### [Given exercise]
Rewrite the data below, replacing "The image size is" with "The screenshot size is" and leaving everything else unchanged.

[Word and item position data]
^^^^

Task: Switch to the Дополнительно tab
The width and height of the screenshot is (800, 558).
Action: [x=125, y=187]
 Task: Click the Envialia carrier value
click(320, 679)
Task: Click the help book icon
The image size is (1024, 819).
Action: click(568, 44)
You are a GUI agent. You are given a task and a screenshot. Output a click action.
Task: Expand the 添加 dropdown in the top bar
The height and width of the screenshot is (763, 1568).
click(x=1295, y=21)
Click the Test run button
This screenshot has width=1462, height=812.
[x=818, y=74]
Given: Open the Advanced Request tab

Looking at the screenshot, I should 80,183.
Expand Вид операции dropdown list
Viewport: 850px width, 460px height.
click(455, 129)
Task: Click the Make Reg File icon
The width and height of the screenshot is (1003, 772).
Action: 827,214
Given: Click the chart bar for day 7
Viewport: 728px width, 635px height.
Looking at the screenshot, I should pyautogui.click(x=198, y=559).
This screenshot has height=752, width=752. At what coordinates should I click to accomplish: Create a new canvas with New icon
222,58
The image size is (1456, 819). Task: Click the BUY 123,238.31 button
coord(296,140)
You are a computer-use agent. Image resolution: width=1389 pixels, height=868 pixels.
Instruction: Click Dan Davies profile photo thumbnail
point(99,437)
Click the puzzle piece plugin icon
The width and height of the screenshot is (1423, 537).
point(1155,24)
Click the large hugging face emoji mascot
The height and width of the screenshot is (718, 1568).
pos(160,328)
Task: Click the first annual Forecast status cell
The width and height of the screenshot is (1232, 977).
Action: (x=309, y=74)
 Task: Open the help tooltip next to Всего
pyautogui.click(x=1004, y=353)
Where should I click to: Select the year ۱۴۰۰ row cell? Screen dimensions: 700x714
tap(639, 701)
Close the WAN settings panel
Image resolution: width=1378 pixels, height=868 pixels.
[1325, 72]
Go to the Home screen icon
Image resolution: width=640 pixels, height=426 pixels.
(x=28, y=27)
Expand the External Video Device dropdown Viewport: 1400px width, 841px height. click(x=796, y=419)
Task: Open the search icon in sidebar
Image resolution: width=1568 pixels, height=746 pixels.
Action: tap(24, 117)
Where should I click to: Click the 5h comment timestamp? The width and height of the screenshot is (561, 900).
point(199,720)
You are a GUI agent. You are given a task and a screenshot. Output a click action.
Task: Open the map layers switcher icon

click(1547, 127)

^^^^

### [Solution to this problem]
Task: Switch to the Дополнительно tab
The width and height of the screenshot is (800, 558).
Action: [x=125, y=187]
 Task: Click the Envialia carrier value
click(320, 679)
Task: Click the help book icon
The screenshot size is (1024, 819).
Action: click(568, 44)
You are a GUI agent. You are given a task and a screenshot. Output a click action.
Task: Expand the 添加 dropdown in the top bar
The height and width of the screenshot is (763, 1568).
click(x=1295, y=21)
Click the Test run button
This screenshot has width=1462, height=812.
[x=818, y=74]
Given: Open the Advanced Request tab

Looking at the screenshot, I should 80,183.
Expand Вид операции dropdown list
Viewport: 850px width, 460px height.
click(455, 129)
Task: Click the Make Reg File icon
The width and height of the screenshot is (1003, 772).
Action: 827,214
Given: Click the chart bar for day 7
Viewport: 728px width, 635px height.
Looking at the screenshot, I should pyautogui.click(x=198, y=559).
This screenshot has height=752, width=752. At what coordinates should I click to accomplish: Create a new canvas with New icon
222,58
The screenshot size is (1456, 819). Task: Click the BUY 123,238.31 button
coord(296,140)
You are a computer-use agent. Image resolution: width=1389 pixels, height=868 pixels.
Instruction: Click Dan Davies profile photo thumbnail
point(99,437)
Click the puzzle piece plugin icon
The width and height of the screenshot is (1423, 537).
point(1155,24)
Click the large hugging face emoji mascot
The height and width of the screenshot is (718, 1568).
pos(160,328)
Task: Click the first annual Forecast status cell
The width and height of the screenshot is (1232, 977).
Action: (x=309, y=74)
 Task: Open the help tooltip next to Всего
pyautogui.click(x=1004, y=353)
Where should I click to: Select the year ۱۴۰۰ row cell? Screen dimensions: 700x714
tap(639, 701)
Close the WAN settings panel
Image resolution: width=1378 pixels, height=868 pixels.
[1325, 72]
Go to the Home screen icon
Image resolution: width=640 pixels, height=426 pixels.
(x=28, y=27)
Expand the External Video Device dropdown Viewport: 1400px width, 841px height. click(x=796, y=419)
Task: Open the search icon in sidebar
Image resolution: width=1568 pixels, height=746 pixels.
Action: tap(24, 117)
Where should I click to: Click the 5h comment timestamp? The width and height of the screenshot is (561, 900).
point(199,720)
You are a GUI agent. You are given a task and a screenshot. Output a click action.
Task: Open the map layers switcher icon

click(1547, 127)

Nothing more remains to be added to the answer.